The Liberty Of Thought And Discussion
6 minutes • 1079 words
The liberty of the press is one of the securities against corrupt or tyrannical government.
The law of England today on press freedom is as servile as it was in the time of the Tudors. But there is little danger of its being used against political discussion except during insurrection. The governments in constitutional countries do not often attempt to control public expression.
Let us suppose that the government is entirely at one with the people, but stifles the freedom of the press.
Such a power is illegitimate. A government that silences the opinion of one man silences the opinion of mankind.
The freedom of opinion might injure many. But the peculiar evil of silencing an opinion is like robbing the human race, both the present and future generations.

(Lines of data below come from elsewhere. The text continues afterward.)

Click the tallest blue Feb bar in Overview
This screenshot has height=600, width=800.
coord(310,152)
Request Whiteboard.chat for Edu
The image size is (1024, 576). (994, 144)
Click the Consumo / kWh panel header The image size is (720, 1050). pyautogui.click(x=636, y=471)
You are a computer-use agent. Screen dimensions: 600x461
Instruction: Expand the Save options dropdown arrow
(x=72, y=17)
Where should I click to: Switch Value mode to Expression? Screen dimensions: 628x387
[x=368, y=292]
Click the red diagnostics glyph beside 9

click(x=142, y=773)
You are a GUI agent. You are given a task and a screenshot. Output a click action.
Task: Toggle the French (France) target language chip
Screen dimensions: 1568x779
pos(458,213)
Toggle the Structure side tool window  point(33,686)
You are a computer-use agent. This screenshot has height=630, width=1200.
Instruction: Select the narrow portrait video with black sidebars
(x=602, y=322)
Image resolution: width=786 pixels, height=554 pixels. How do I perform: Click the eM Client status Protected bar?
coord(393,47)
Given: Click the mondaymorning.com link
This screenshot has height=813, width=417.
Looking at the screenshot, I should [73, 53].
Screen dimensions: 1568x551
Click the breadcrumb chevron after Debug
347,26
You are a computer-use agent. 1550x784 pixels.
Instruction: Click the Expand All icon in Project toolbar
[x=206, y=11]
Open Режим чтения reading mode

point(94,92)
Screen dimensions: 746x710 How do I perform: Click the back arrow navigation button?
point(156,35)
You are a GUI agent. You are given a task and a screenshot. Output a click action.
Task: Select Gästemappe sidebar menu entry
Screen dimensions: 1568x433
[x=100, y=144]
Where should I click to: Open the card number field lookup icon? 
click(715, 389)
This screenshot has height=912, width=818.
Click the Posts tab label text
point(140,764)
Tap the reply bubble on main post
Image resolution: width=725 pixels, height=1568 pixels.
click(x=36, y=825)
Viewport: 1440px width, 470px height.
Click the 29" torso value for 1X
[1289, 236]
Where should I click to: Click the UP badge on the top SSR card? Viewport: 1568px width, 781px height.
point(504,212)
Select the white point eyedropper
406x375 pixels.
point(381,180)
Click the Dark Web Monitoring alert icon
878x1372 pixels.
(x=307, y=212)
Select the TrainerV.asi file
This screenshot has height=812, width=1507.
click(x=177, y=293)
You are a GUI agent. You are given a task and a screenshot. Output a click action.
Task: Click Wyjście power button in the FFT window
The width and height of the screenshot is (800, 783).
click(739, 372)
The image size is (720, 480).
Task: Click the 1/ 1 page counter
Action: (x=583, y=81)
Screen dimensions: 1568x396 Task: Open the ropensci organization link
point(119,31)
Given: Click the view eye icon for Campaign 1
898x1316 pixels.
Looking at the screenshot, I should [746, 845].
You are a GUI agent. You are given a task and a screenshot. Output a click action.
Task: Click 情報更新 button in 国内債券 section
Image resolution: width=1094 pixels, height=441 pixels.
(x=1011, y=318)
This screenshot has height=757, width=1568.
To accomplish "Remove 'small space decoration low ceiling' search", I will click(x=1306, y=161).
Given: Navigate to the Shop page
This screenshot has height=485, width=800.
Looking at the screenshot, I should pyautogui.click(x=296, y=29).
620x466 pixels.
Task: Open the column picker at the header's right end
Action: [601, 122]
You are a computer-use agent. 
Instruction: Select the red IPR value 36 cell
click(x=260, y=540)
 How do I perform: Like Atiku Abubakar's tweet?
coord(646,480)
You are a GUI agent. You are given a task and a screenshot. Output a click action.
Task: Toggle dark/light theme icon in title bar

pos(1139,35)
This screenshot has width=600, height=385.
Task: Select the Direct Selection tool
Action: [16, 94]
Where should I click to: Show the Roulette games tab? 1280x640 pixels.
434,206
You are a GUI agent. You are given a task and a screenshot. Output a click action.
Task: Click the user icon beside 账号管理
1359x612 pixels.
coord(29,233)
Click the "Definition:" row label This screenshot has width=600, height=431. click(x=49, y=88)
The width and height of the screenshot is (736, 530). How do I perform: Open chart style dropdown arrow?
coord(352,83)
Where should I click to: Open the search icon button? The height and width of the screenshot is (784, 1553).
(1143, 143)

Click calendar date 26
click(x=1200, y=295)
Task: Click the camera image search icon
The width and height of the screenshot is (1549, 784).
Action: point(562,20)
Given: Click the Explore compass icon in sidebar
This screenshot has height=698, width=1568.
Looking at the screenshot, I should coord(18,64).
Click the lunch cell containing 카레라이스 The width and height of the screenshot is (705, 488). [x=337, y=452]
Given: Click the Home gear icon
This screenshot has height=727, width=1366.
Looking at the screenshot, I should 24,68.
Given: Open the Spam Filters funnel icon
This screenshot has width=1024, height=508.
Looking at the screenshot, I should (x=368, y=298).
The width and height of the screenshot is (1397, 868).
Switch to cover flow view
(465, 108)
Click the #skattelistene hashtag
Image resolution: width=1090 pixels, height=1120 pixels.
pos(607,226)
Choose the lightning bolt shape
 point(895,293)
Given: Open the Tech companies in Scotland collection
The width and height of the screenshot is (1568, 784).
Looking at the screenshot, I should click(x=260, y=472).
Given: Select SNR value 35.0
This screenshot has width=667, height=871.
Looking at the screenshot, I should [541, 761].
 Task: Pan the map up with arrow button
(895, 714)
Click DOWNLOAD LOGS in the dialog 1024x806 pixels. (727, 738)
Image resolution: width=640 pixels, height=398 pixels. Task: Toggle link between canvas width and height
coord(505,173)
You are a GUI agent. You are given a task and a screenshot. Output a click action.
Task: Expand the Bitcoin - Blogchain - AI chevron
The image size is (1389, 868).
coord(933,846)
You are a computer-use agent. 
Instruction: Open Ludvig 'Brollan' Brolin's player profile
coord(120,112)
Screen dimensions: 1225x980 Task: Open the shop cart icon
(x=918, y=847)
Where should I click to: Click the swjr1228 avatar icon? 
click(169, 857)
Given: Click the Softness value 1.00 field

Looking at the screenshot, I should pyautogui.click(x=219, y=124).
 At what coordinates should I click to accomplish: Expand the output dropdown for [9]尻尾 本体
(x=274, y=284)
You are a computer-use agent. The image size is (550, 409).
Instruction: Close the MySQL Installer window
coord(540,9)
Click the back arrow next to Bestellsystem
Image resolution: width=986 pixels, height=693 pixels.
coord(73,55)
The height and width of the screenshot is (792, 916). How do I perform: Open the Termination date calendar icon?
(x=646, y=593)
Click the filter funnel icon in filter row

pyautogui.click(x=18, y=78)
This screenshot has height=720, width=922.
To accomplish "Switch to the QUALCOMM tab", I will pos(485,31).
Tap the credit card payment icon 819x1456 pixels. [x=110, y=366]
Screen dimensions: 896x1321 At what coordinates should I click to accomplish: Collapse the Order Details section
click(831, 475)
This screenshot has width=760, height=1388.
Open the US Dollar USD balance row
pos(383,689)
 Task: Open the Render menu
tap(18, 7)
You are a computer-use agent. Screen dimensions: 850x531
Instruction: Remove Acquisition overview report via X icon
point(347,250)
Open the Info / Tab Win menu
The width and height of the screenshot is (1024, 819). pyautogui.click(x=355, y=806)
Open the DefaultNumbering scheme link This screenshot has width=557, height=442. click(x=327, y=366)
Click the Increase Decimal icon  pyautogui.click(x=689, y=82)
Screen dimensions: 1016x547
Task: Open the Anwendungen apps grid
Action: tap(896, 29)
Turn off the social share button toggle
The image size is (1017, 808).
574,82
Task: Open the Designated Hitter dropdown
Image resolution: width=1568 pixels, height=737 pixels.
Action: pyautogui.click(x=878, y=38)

If the opinion is right, the government is deprived of exchanging error for truth. If it is wrong, they lose the clearer perception and livelier impression of truth, produced by its collision with error.
- The opinion which tries to suppress by authority might be true
Those suppress it will deny its truth. But those suppressors are not infallible. They have no authority to decide the question for all mankind, and exclude every other person from the means of judging.
Everyone knows himself to be fallible, but few think it necessary to guard against their own fallibility.
Absolute princes usually feel this complete confidence in their own opinions on nearly all subjects.
To each person, “the world” is the part of it which he comes in contact with.
In his own world, each person is correct against the dissentient worlds of other people. This is even if:
- these numerous worlds were decided by chance
- the same causes which make him a Churchman in London, would have made him a Buddhist or a Confucian in China
Ages are no more infallible than individuals. Every age having held many opinions which subsequent ages have deemed not only false but absurd. For example, many general opinions of today will be rejected by future ages, just as we now reject the general opinions of the past.
People object to the infallability of modern general opinion by saying that everyone makes mistakes, but it doesn’t mean that we should not have any general opinion. It is therefore the duty of governments and individuals to form the truest opinions they can.
I answer that there is a huge difference between presuming an opinion to be true, because, with every opportunity for contesting it, it has not been refuted, and assuming its truth for the purpose of not permitting its refutation.
Complete liberty of contradicting and disproving our opinion, is the very condition which justifies us in assuming its truth for purposes of action. On no other terms can a being with human faculties have any rational assurance of being right.
When we consider either the history of opinion, or the ordinary conduct of human life, to what is it to be ascribed that the one and the other are no worse than they are?
Not certainly to the inherent force of the human understanding; for, on any matter not self-evident, there are ninety-nine persons totally incapable of judging of it, for one who is capable; and the capacity of the hundredth person is only comparative; for the majority of the eminent men of every past generation held many opinions now known to be erroneous, and did or approved numerous things which no one will now justify.
Why is it, then, that there is on the whole a preponderance among mankind of rational opinions and rational conduct?
If there really is this preponderance—which there must be, unless human affairs are, and have always been, in an almost desperate state—it is owing to a quality of the human mind, the source of everything respectable in man either as an intellectual or as a moral being, namely, that his errors are corrigible. He is capable of rectifying his mistakes, by discussion and experience. Not by experience alone.
There must be discussion, to show how experience is to be interpreted. Wrong opinions and practices gradually yield to fact and argument= but facts and arguments, to produce any effect on the mind, must be brought before it. Very few facts are able to tell their own story, without comments to bring out their meaning. The whole strength and value, then, of human judgment, depending on the one property, that it can be set right when it is wrong, reliance can be placed on it only when the means of setting it right are kept constantly at hand. In the case of any person whose judgment is really deserving of confidence, how has it become so? Because he has kept his mind open to criticism of his opinions and conduct.
Because it has been his practice to listen to all that could be said against him; to profit by as much of it as was just, and expound to himself, and upon occasion to others, the fallacy of what was fallacious. Because he has felt, that the only way in which a human being can make some approach to knowing the whole of a subject, is by hearing what can be said about it by persons of every variety of opinion, and studying all modes in which it can be looked at by every character of mind. No wise man ever acquired his wisdom in any mode but this; nor is it in the nature of human intellect to become wise in any other manner.
The steady habit of correcting and completing his own opinion by collating it[Pg 38] with those of others, so far from causing doubt and hesitation in carrying it into practice, is the only stable foundation for a just reliance on it= for, being cognisant of all that can, at least obviously, be said against him, and having taken up his position against all gainsayers—knowing that he has sought for objections and difficulties, instead of avoiding them, and has shut out no light which can be thrown upon the subject from any quarter—he has a right to think his judgment better than that of any person, or any multitude, who have not gone through a similar process.
The wisest of mankind , those who are best entitled to trust their own judgment, find necessary to warrant their relying on it, should be submitted to by that miscellaneous collection of a few wise and many foolish individuals, called the public.